#### [Activities]
[1] Print the passage from the blog post on scientism starting with "[Wieseltier] calls for" and going on through "calling for that.".
[2] In the blog post on scientism, how does the author define science?
[3] Pick up the blog post on scientism from the point where it stops.

(Document segment Opens)

Thursday, October 3, 2013

Science Doesn't Have All the Answers but Does It Have All the Questions?

Jerry Coyne has been following the debate between Steven Pinker and Leon Wieseltier on the topic of scientism [see The final round: Pinker vs. Wieseltier on scientism]. Jerry seems to agree with both Pinker and Wieseltier that there are "two magisteria" (science and humanities) ...

[Wieseltier] calls for a “two magisteria” solution, with science and humanities kept separate, but with “porous boundaries.” But that is exactly what Pinker called for, too! Wieseltier claims that Pinker and other advocates of scientism advocate “totalistic aspirations,” i.e., the complete takeover of humanities by the sciences (“unified field theories,” Wieseltier calls them), but Pinker explicitly said that he wasn’t calling for that.

...

As you can see above, Steve never argued that science is, or should be, supreme in all the contexts. Indeed, in his earlier piece he noted that art and literature, while they might be informed in some ways by science, nevertheless have benefits independent of science. To me, those benefits include affirming our common humanity, being moved by the plight of others, even if fictional, and luxuriating in the sheer beauty of music, words, or painting. (Note, though, that one day science might at least explain why we apprehend that beauty.)
I'm not sure how Pinker, Wieseltier, and Coyne are defining science but it's clear that they aren't using the same definition I use.

I think that science is a way of knowing based on evidence and logic and healthy skepticism. I think that all disciplines seeking knowledge use the scientific approach. This is the broad definition of science used by many philosophers and scientists.

(Document segment Closes)
(Data Opens)

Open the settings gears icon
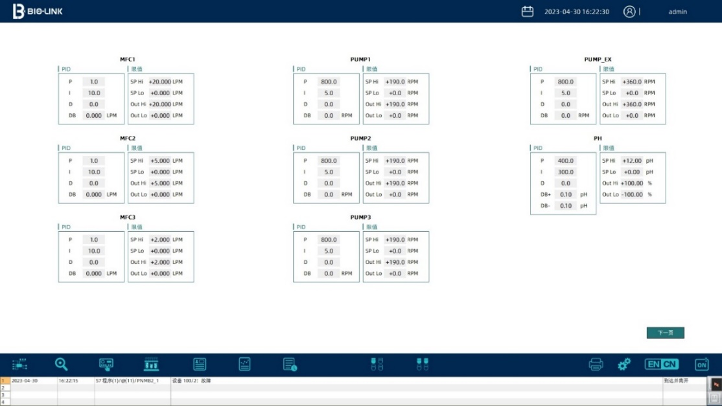This screenshot has width=722, height=406. 624,364
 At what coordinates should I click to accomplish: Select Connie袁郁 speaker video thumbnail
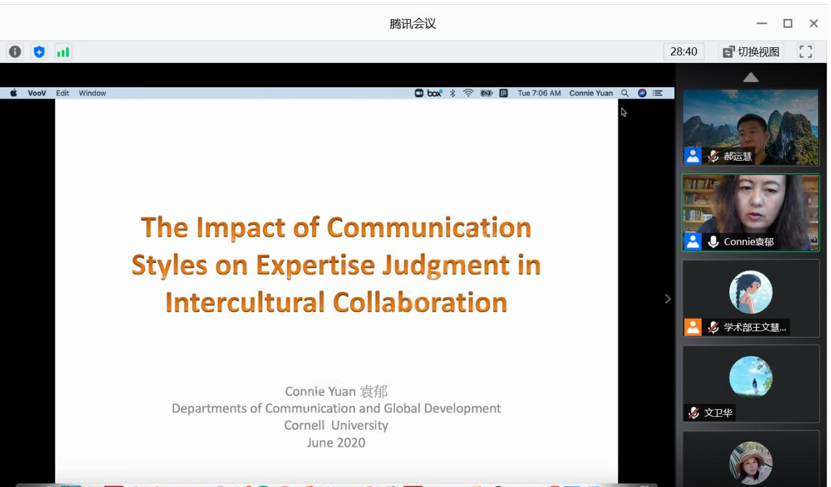coord(750,210)
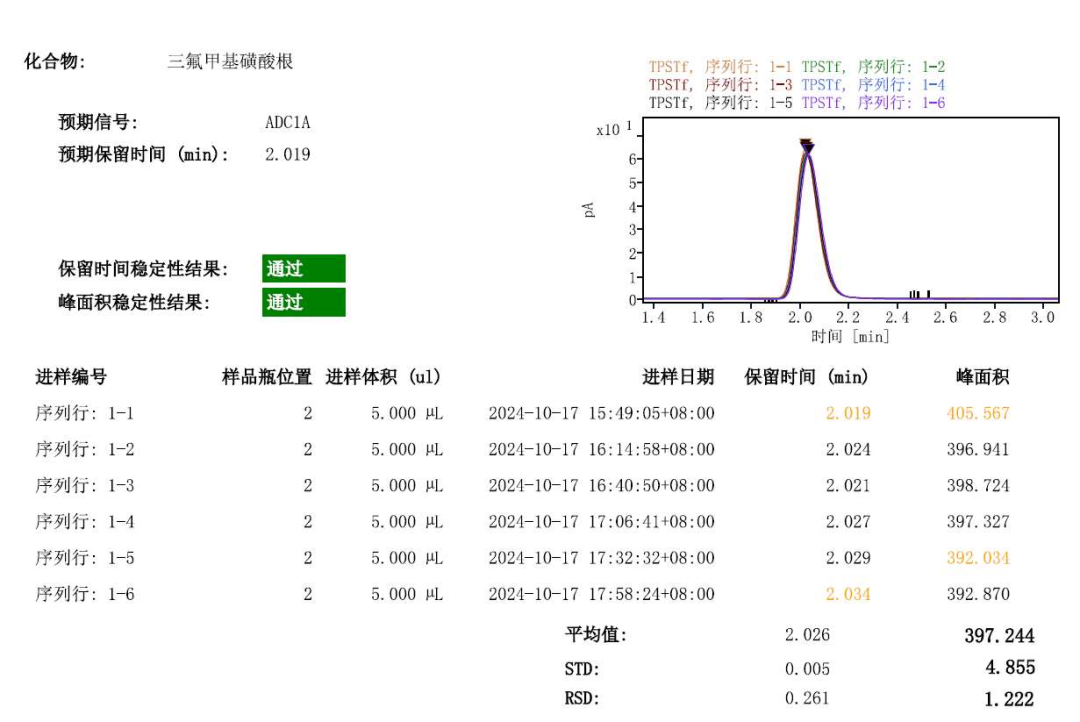Screen dimensions: 1080x722
Task: Click the 进样编号 column header
Action: point(71,377)
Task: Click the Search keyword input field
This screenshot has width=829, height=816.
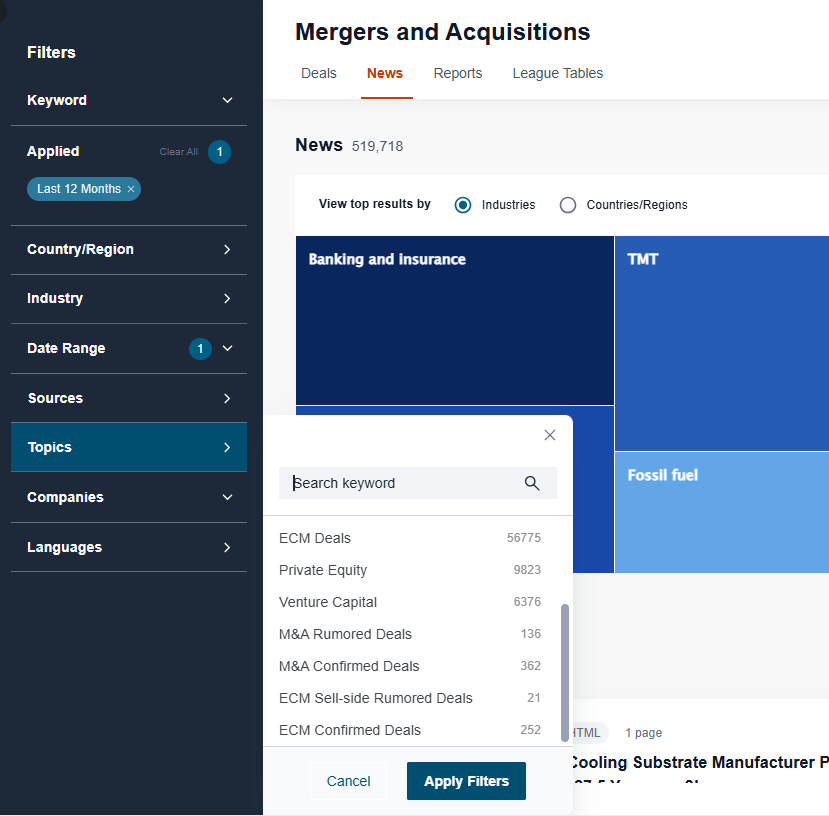Action: tap(400, 483)
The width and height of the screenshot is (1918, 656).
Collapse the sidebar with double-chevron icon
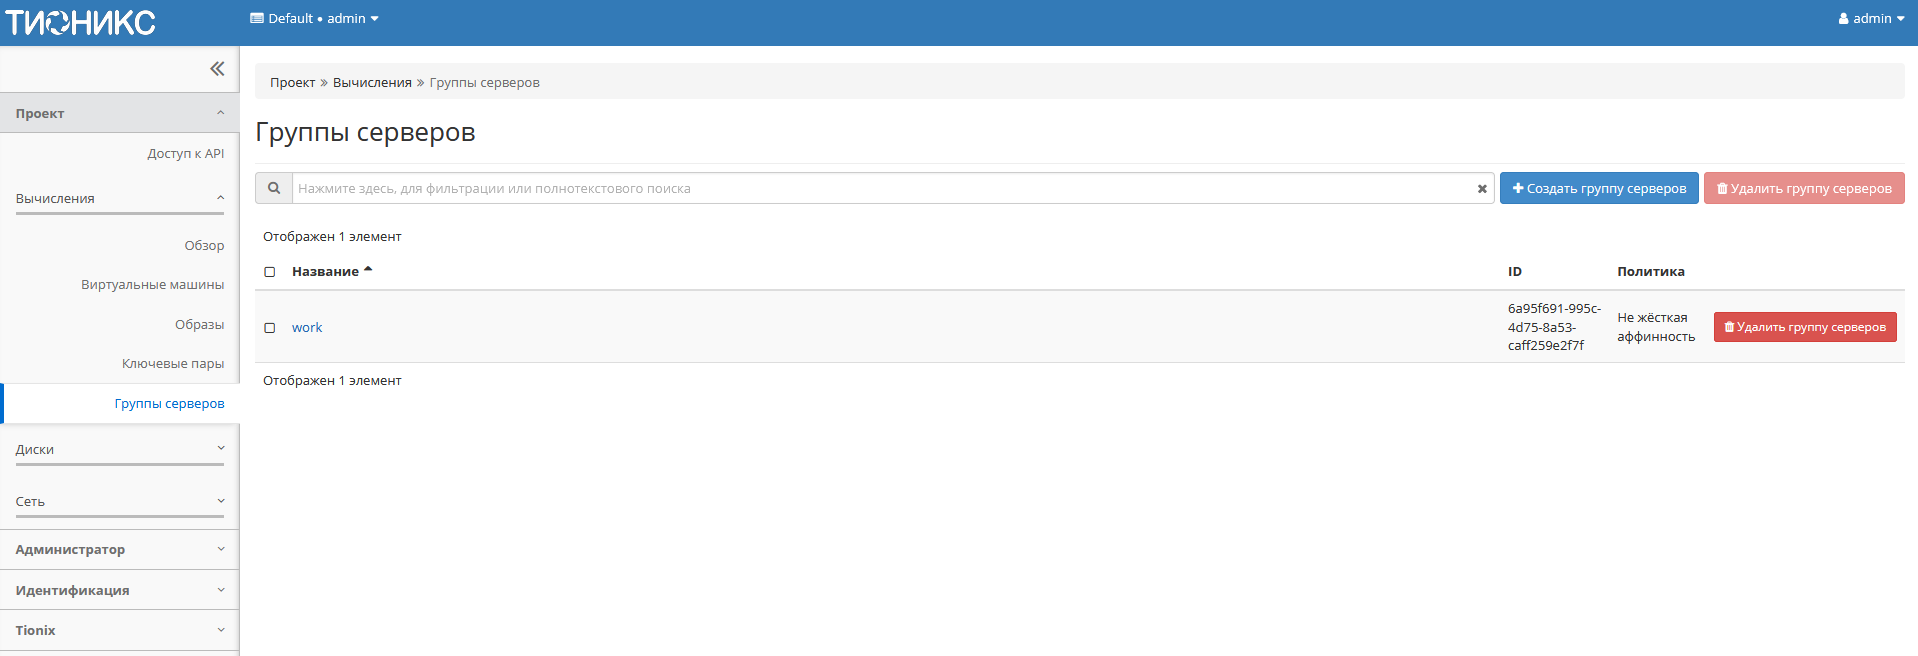pos(217,69)
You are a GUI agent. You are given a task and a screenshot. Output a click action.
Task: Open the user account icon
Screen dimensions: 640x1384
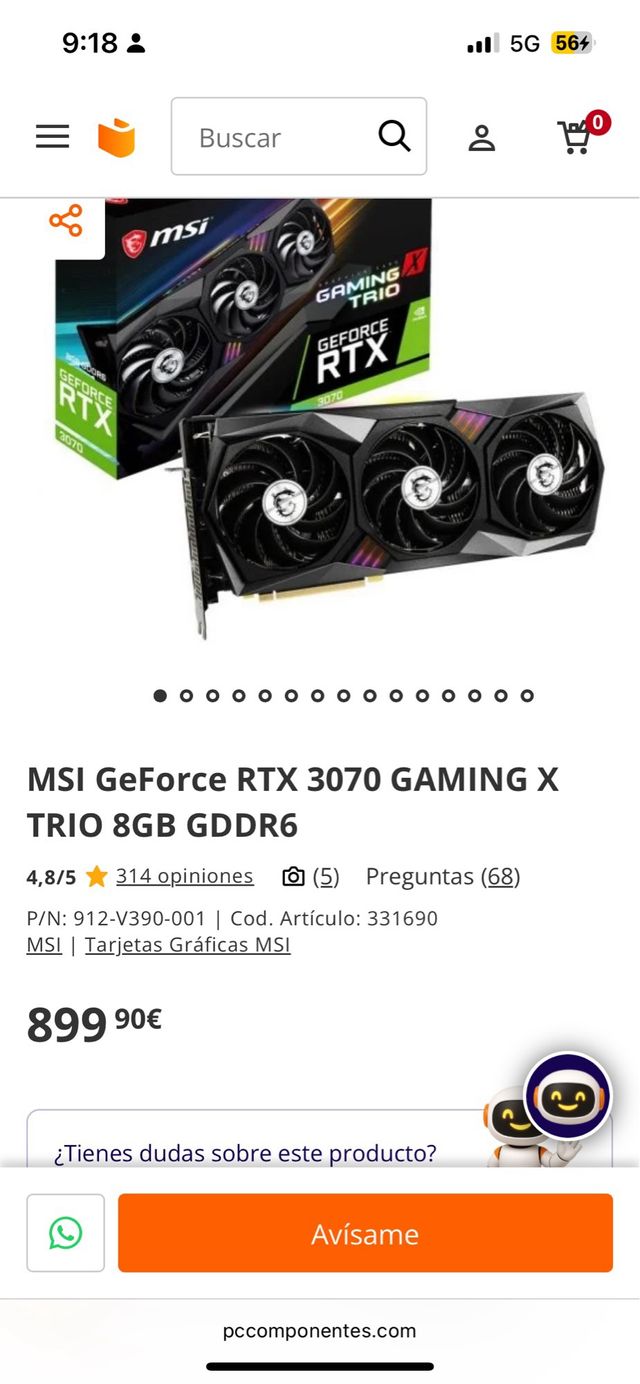(x=482, y=138)
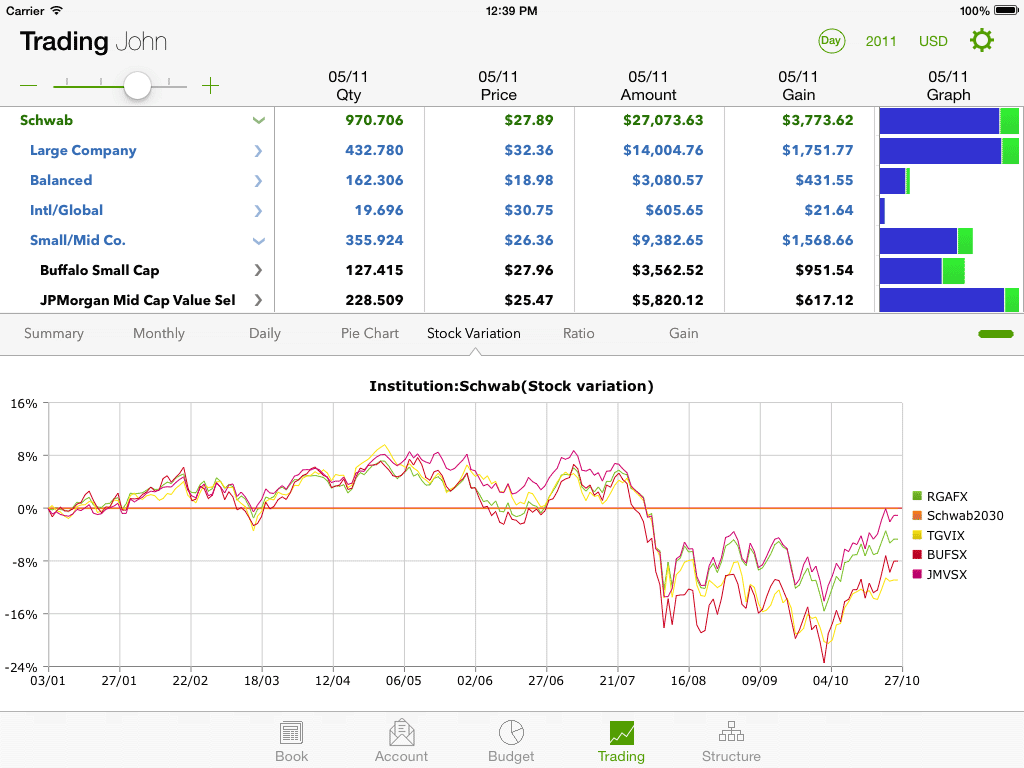This screenshot has height=768, width=1024.
Task: Toggle the Day period button
Action: pyautogui.click(x=831, y=41)
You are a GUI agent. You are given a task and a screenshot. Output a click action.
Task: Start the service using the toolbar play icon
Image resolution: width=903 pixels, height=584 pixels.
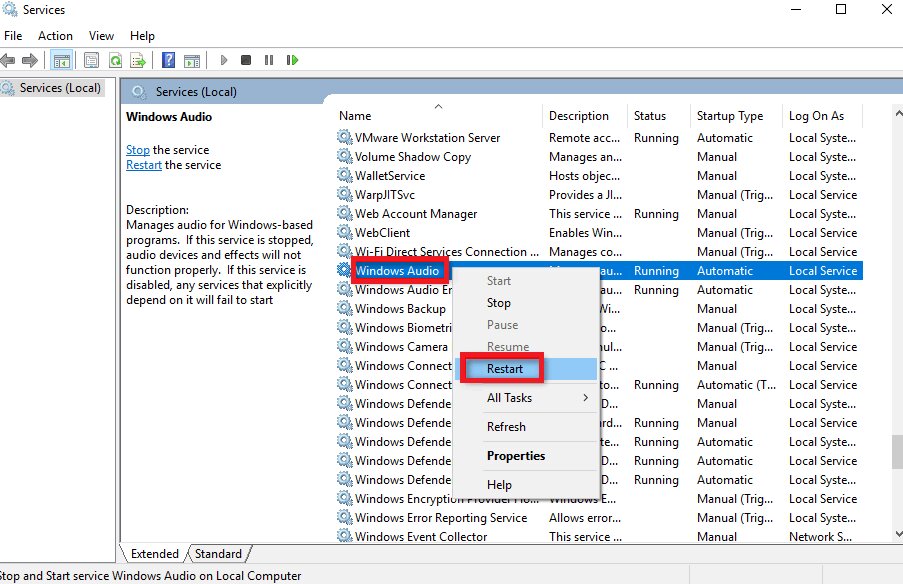click(224, 60)
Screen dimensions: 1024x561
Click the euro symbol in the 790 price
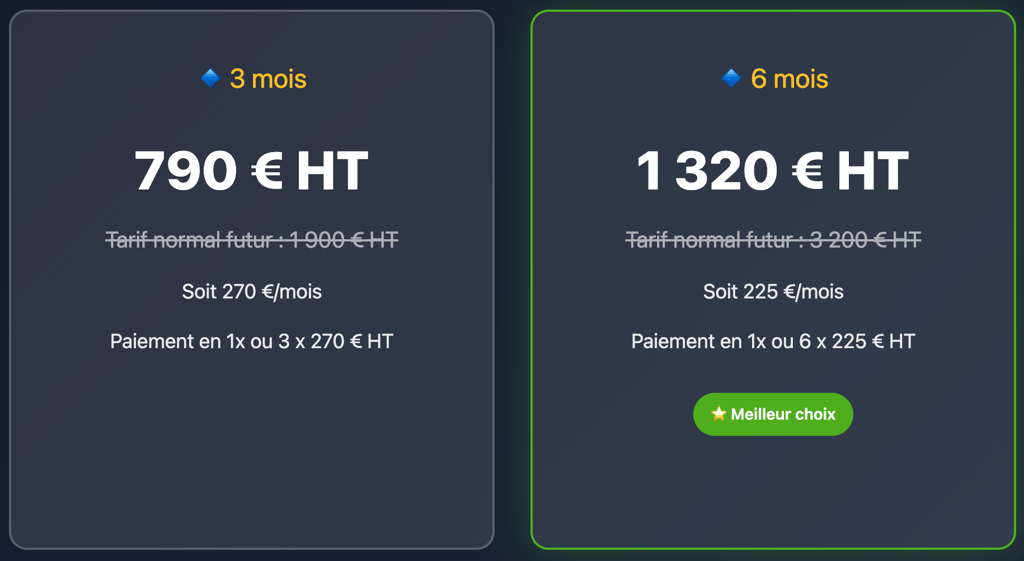[267, 171]
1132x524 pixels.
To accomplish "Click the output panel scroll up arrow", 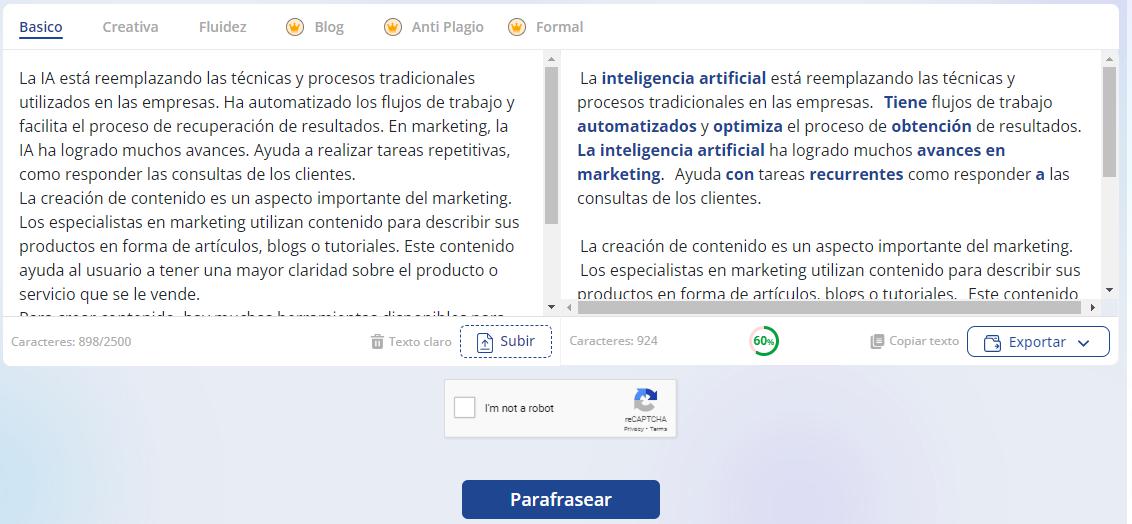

(Data Closes)

#### [Task results]
[1]
[Wieseltier] calls for a “two magisteria” solution, with science and humanities kept separate, but with “porous boundaries.” But that is exactly what Pinker called for, too! Wieseltier claims that Pinker and other advocates of scientism advocate “totalistic aspirations,” i.e., the complete takeover of humanities by the sciences (“unified field theories,” Wieseltier calls them), but Pinker explicitly said that he wasn’t calling for that.

[2] As a way of knowing based on evidence and logic and healthy skepticism.

[3]
Maarten Boudry discusses, and accepts, this definition in his chapter on "Loki's Wager and Lauden's Error" in Philosophy of Pseudescience: Reconsidering the Demarcation Problem. Boudry says that the distinction between the ways of knowing used by biologists, philosophers, and historians are meaningless and there's no easy way to distinguish them (territorial demarcation). On the other hand, there is a way to distinguish between good scientific reasoning and bad scientific reasoning like Holocaust denial.
I have expressed little confidence in the viability of the territorial demarcation problem, and even less interest in solving it. Not only is there no clear-cut way to disentangle epistemic domains like science and philosophy, but such a distinction carries little epistemic weight. The demarcation problem that deserves our attention is the one between science and pseudoscience (and the analogous ones between philosophy and pseudophilosophy and between history and pseudohistory).
Sven Ove Hanson is more specific because he actually defines "science in a broad sense" in a way that I have been using it for several decades. This is from his chapter on "Defining Pseudoscience and Science" in Philosophy of Pseudescience: Reconsidering the Demarcation Problem.
Unfortunately neither "science" nor any other established term in the English language covers all the disciplines that are parts of this community of knowledge disciplines. For lack of a better term, I will call them "science(s) in the broad sense." (The German word "Wissenschaft," the closest translation of "science" into that language, has this wider meaning; that is, it includes all the academic specialties, including the humanities. So does the Latin "scientia.") Science in a broad sense seeks knowledge about nature (natural science), about ourselves (psychology and medicine), about our societies (social science and history), about our physical constructions (technological science), and about our thought construction (linguistics, literary studies, mathematics, and philosophy). (Philosophy, of course, is a science in this broad sense of the word.)
If this is what we mean by science" then there's no difference between the ways we try to acquire knowledge in the humanities or the natural sciences and the debate between Pinker and Wieseltier takes on an entirely different meaning.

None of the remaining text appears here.